Comment expliquer ce phénomène ?

Zoom sur notre cerveau

D’un point de vue neuroscientifique, notre cerveau comporte trois types de pensées : celles du premier ordre, à savoir « ce que je pense de moi », celles du deuxième ordre qui renvoient à « ce que je pense des autres », et enfin celles du troisième ordre : « ce que je pense que les autres pensent de moi ». C’est bel et bien cette dernière catégorie de pensées qui nourrit la peur du jugement dès lors que celle-ci est altérée.

Si les raisons expliquant la peur d’être jugé dans la sphère professionnelle sont multiples, elles relèvent toutes de l’estime de soi et donc d’un manque de confiance en ses capacités. « Mais contrairement aux relations affectives, le travail implique une dimension de résultat où la récompense prend la forme d’un salaire », nuance Albert Moukheiber. La peur de ne pas être apprécié, de ne pas être accepté ou encore de ne pas appartenir au groupe va donc être intensifiée par cet impératif de performer. « On parle alors d’anxiété performative », conclut le docteur en neurosciences.
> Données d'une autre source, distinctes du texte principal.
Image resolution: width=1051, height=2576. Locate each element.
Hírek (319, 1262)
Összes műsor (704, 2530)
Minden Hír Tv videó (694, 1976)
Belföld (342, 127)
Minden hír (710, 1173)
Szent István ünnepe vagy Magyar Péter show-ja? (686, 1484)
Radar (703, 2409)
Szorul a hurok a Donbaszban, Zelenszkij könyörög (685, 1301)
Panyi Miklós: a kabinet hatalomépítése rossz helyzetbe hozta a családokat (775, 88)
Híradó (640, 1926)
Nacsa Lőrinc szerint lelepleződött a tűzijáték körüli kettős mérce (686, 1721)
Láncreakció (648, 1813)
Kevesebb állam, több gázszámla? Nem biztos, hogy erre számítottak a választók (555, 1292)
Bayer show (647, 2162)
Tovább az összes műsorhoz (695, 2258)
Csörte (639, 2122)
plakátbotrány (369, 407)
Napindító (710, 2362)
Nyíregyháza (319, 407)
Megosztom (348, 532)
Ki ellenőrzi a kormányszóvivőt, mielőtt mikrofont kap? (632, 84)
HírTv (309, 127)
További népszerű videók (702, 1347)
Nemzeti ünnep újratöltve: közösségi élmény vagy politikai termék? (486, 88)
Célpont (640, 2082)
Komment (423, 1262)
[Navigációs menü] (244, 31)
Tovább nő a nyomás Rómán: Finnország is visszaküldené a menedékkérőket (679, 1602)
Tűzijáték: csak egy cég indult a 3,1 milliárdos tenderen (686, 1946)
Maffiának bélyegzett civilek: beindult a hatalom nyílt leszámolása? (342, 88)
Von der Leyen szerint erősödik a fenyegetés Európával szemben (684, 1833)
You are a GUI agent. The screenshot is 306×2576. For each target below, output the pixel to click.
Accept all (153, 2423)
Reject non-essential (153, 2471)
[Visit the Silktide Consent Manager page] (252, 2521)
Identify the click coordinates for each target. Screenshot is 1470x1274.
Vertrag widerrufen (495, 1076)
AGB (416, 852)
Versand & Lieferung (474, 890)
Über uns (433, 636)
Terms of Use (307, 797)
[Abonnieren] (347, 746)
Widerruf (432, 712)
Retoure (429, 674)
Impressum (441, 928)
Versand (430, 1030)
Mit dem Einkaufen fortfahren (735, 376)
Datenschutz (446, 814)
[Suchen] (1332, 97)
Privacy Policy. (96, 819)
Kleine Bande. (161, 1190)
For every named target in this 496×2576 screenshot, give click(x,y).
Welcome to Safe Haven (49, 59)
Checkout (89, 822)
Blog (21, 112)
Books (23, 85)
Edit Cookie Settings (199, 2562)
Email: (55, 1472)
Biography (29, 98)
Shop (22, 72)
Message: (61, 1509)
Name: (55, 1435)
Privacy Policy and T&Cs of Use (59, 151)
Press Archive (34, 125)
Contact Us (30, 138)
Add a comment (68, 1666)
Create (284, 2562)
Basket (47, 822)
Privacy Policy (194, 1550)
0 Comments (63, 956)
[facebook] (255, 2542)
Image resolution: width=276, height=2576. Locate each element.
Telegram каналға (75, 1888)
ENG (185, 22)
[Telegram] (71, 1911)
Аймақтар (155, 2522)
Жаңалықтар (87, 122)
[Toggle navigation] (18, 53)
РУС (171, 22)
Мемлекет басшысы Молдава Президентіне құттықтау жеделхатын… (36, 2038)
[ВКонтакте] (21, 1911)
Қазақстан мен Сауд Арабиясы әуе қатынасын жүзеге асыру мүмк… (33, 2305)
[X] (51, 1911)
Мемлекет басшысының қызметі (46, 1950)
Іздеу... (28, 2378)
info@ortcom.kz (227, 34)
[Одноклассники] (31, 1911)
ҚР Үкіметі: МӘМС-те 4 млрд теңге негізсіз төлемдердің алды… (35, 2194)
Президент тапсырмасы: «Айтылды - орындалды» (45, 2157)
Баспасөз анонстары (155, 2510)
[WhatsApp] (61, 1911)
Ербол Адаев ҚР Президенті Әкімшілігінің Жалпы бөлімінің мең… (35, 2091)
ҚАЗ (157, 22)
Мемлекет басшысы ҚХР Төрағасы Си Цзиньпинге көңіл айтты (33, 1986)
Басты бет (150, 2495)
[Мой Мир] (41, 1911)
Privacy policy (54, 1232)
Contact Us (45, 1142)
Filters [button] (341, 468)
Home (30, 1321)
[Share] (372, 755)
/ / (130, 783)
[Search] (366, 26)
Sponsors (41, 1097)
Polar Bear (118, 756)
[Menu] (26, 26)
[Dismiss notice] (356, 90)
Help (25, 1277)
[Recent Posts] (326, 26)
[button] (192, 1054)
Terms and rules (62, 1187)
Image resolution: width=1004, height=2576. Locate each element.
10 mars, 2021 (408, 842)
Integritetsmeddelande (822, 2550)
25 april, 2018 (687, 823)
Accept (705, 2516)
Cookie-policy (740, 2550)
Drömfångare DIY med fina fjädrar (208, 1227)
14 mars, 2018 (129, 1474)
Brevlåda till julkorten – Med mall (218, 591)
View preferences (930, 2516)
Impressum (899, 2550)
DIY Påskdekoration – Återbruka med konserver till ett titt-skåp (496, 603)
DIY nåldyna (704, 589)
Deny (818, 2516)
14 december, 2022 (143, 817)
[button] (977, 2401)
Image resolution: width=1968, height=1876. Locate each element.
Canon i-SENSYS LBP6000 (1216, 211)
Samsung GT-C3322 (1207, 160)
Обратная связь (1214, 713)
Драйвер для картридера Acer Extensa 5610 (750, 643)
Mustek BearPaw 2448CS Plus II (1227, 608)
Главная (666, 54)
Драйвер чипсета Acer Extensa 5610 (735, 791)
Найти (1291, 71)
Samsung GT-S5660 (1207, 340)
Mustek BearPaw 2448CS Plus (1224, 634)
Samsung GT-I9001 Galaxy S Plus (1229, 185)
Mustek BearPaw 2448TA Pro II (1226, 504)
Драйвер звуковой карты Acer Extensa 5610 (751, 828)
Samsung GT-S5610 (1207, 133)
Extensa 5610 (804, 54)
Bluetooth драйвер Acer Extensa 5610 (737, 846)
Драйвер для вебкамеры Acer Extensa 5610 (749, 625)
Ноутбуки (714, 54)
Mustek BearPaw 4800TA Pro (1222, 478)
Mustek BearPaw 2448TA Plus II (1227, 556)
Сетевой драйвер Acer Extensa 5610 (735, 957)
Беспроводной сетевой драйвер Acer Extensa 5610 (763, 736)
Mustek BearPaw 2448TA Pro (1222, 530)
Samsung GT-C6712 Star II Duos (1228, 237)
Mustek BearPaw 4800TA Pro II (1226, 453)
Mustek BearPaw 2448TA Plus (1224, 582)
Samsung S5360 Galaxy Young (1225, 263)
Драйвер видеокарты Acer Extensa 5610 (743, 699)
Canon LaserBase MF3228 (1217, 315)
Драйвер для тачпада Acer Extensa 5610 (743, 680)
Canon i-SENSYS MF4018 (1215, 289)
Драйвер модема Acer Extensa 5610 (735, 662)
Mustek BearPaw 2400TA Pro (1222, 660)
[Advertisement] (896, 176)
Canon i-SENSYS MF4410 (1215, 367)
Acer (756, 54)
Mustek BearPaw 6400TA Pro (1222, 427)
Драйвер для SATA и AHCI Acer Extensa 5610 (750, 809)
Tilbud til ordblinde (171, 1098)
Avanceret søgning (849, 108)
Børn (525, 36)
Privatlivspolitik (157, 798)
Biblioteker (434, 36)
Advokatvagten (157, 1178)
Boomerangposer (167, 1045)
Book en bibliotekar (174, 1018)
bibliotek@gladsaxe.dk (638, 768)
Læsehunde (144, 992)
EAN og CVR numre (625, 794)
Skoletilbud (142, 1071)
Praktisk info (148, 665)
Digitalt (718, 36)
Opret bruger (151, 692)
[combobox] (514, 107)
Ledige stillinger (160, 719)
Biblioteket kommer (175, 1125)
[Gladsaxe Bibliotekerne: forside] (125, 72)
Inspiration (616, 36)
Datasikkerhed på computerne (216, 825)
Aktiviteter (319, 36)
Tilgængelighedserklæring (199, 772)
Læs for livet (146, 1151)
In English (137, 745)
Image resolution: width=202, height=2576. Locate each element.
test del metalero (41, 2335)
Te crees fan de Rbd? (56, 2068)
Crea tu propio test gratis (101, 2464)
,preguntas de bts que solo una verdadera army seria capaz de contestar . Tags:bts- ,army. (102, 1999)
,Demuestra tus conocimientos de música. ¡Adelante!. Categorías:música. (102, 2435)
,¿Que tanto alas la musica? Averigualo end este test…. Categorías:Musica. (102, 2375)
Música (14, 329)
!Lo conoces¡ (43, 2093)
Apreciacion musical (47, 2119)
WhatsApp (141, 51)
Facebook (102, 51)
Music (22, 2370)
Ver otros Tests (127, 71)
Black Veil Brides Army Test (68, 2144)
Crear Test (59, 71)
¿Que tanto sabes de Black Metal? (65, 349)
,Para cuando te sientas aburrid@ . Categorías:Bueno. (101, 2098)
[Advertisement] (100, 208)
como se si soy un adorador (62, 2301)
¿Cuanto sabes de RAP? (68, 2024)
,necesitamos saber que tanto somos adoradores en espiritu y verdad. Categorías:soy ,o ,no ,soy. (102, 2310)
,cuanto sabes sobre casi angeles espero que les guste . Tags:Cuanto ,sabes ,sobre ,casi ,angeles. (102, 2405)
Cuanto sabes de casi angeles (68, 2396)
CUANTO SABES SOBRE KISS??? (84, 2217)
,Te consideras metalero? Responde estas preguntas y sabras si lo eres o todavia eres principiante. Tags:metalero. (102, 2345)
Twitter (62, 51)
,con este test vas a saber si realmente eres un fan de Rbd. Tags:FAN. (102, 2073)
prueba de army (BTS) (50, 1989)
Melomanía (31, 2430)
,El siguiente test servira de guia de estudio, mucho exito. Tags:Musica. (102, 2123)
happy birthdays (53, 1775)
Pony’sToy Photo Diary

Quelle conséquence pour notre carrière ?

Cette anxiété face à la peur du jugement d’autrui peut prendre plusieurs formes, plus ou moins handicapantes, selon son intensité. D’abord, elle peut se traduire par de l’évitement. « Par exemple, on va déléguer une présentation à un collègue car on appréhende de ne pas réussir et donc d’être jugé en conséquence, illustre Albert Moukheiber. On va alors s’absenter lors de projets importants ou encore faire semblant d’être malade pour ne surtout pas s’y confronter. » On peut ensuite parler de micros-évitements qui consistent à brider ses compétences par des petites actions au quotidien. En ne prenant pas la parole par peur du regard des autres, en ne postulant pas à des promotions… Pourtant, l’impact est d’autant plus regrettable que ces mécanismes touchent directement à l’image que l’on renvoie. « De fait, on ne va pas se rendre assez visible ou ne pas donner le meilleur de soi-même lors des réunions », explique Marie Stephenson. Non seulement les autres peuvent nous percevoir comme incompétent à tort, mais en plus, on ne met pas assez en avant notre valeur ajoutée, ce qui peut considérablement réduire le développement de notre carrière.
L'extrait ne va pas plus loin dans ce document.